From the records below, please repeat exactly the line that has "Task: Open the notifications bell", the line that has "Click the Operation Complete green check icon", and every line between them, and nothing else.

### PROVIDED INFORMATION:
------------------------

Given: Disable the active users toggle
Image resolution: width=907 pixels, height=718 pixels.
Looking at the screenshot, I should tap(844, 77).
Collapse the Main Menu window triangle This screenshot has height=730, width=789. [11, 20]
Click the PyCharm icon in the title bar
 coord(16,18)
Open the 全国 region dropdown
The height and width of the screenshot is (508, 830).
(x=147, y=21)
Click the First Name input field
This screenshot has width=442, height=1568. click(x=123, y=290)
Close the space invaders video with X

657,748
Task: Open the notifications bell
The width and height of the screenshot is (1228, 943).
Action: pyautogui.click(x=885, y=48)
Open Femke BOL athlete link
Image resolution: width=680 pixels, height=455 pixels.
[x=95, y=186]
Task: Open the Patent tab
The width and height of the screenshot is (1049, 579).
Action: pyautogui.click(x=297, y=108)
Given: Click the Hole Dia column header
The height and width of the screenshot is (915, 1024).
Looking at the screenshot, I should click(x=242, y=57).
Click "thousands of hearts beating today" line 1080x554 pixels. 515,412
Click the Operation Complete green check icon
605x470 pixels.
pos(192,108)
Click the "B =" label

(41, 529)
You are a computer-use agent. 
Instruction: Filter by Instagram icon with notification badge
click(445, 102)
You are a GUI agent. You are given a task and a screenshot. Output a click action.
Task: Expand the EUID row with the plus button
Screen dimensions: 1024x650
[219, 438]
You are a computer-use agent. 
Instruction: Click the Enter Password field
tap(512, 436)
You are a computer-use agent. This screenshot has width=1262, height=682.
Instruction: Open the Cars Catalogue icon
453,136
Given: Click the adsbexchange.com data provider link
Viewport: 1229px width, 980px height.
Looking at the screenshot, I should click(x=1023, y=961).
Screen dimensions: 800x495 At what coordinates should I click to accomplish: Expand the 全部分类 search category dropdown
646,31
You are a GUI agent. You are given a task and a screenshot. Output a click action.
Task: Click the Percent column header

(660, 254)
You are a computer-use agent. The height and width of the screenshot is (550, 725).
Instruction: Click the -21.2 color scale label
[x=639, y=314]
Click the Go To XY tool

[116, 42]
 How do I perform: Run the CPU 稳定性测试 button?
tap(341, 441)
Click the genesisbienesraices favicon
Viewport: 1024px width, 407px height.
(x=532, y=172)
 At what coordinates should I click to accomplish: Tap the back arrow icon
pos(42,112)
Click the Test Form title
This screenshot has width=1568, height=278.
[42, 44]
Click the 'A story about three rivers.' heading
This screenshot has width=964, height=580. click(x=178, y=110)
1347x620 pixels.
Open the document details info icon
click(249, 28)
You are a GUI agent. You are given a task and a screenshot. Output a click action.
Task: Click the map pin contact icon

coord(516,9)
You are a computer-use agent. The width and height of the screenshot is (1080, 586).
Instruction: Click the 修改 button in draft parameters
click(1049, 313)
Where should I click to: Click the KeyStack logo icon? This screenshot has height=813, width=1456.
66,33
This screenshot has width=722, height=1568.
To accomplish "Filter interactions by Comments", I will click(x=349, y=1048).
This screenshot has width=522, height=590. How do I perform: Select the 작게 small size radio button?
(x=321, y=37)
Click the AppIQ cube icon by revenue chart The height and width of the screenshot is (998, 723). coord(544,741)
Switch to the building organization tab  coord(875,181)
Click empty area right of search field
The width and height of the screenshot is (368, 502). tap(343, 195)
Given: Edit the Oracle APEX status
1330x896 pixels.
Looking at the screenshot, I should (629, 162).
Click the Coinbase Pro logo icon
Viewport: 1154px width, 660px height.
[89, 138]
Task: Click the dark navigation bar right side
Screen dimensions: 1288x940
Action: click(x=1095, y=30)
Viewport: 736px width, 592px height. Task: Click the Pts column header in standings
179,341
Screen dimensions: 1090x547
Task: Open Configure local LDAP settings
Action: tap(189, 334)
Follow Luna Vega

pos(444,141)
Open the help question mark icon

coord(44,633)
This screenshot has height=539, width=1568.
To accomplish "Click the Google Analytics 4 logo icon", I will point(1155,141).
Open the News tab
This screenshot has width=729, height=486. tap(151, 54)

------------------------

### SOLVED PROBLEM:
Task: Open the notifications bell
The width and height of the screenshot is (1228, 943).
Action: pyautogui.click(x=885, y=48)
Open Femke BOL athlete link
Image resolution: width=680 pixels, height=455 pixels.
[x=95, y=186]
Task: Open the Patent tab
The width and height of the screenshot is (1049, 579).
Action: pyautogui.click(x=297, y=108)
Given: Click the Hole Dia column header
The height and width of the screenshot is (915, 1024).
Looking at the screenshot, I should click(x=242, y=57).
Click "thousands of hearts beating today" line 1080x554 pixels. 515,412
Click the Operation Complete green check icon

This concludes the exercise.